It seems that my base design is most similar to meganoth’s. It relies on giving the zombies no choice but to take a long, winding path to get to me, during which they’re exposed to me shooting at them the entire time. The primary purpose of my base is not to kill the zombies, or to have more block hit points than they can damage in a night, but to slow them down as much as possible. I never leave to chance what path the zombies will take to me, as I’d be doing if I camped out on a POI rooftop.
This base isn't totally finished, but it's far enough along to share.
I access the base via the wooden frames (it will be a drawbridge eventually), which of course I pull up before horde night. With the frames removed and me in the tower, the only way the zombies can approach is to jump down into the pit. There are ladders out of the pit, but they go extra high so that zombies can't use them to go down and avoid taking fall damage (yes, that's what they did before I fixed it). The pit is made deep enough that 'normal' zombies lose a third of their health to fall damage. I want my zombies weakened, so I can get the kills and XP myself.

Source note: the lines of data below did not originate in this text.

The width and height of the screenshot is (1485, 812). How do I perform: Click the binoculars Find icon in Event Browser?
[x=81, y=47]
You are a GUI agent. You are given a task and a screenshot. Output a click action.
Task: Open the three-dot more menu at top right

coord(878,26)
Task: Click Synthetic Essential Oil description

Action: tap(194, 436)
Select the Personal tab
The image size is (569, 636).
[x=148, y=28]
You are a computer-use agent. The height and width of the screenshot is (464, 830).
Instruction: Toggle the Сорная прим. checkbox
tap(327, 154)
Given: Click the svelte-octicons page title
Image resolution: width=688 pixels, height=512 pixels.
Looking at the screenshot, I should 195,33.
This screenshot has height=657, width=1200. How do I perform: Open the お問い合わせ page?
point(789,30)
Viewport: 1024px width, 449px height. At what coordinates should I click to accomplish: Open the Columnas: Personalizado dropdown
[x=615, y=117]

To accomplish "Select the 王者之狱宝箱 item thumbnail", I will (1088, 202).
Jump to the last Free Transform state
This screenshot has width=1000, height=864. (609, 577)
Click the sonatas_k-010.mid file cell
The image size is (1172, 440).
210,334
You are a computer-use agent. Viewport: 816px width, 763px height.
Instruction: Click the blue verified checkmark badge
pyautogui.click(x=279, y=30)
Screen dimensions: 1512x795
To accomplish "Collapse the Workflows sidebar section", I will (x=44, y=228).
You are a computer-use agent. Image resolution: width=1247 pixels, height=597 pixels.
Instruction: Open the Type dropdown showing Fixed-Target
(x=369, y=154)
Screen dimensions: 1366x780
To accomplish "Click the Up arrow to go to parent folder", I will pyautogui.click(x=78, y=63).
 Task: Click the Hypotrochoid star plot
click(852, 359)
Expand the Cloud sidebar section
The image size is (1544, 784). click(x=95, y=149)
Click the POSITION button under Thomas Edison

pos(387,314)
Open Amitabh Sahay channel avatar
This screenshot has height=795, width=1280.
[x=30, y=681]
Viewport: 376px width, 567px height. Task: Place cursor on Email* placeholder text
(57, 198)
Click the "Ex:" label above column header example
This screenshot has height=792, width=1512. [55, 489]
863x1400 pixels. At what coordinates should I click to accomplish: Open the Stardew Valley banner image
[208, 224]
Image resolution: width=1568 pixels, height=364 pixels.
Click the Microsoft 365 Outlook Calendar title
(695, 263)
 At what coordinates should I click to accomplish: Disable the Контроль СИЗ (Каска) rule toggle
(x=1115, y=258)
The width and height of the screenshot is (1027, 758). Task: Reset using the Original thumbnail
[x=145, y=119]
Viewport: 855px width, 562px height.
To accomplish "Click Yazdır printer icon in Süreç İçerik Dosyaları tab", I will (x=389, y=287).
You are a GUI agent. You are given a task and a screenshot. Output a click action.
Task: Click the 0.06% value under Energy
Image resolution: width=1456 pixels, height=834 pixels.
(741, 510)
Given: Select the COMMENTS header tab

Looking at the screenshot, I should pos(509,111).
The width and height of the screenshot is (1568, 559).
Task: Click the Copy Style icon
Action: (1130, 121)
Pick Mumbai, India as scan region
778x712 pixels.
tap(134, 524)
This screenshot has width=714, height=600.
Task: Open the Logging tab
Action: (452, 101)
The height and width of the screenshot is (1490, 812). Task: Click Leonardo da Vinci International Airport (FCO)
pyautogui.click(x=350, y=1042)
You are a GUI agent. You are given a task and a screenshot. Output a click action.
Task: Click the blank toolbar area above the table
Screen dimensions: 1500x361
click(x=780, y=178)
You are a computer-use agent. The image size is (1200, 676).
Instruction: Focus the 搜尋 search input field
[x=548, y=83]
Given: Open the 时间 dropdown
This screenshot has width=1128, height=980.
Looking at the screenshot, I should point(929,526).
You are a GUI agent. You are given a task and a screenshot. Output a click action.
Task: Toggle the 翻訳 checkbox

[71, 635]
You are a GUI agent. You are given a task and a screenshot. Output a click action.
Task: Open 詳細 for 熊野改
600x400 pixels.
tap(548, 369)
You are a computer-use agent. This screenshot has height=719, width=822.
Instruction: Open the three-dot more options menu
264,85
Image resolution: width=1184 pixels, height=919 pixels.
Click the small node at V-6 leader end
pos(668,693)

Then the zombies have a path to me in the tower, not by beating on any walls but by climbing the staircase. It's made of full blocks instead of staircase shapes, because zombies take longer to jump up on blocks. So do I, which is one reason I don't think my design is cheesy. They jump up six blocks, and then run across the flat portion to the next six block staircase. Across each of these flat segments is an electric wire and campfire. I could've made the base without the flat segments, but I opted for this design in order to have room to expand and try different traps (I used barbed wire pre-electricity), and so my sight lines from the tower wouldn't be too steep.
Speaking of which...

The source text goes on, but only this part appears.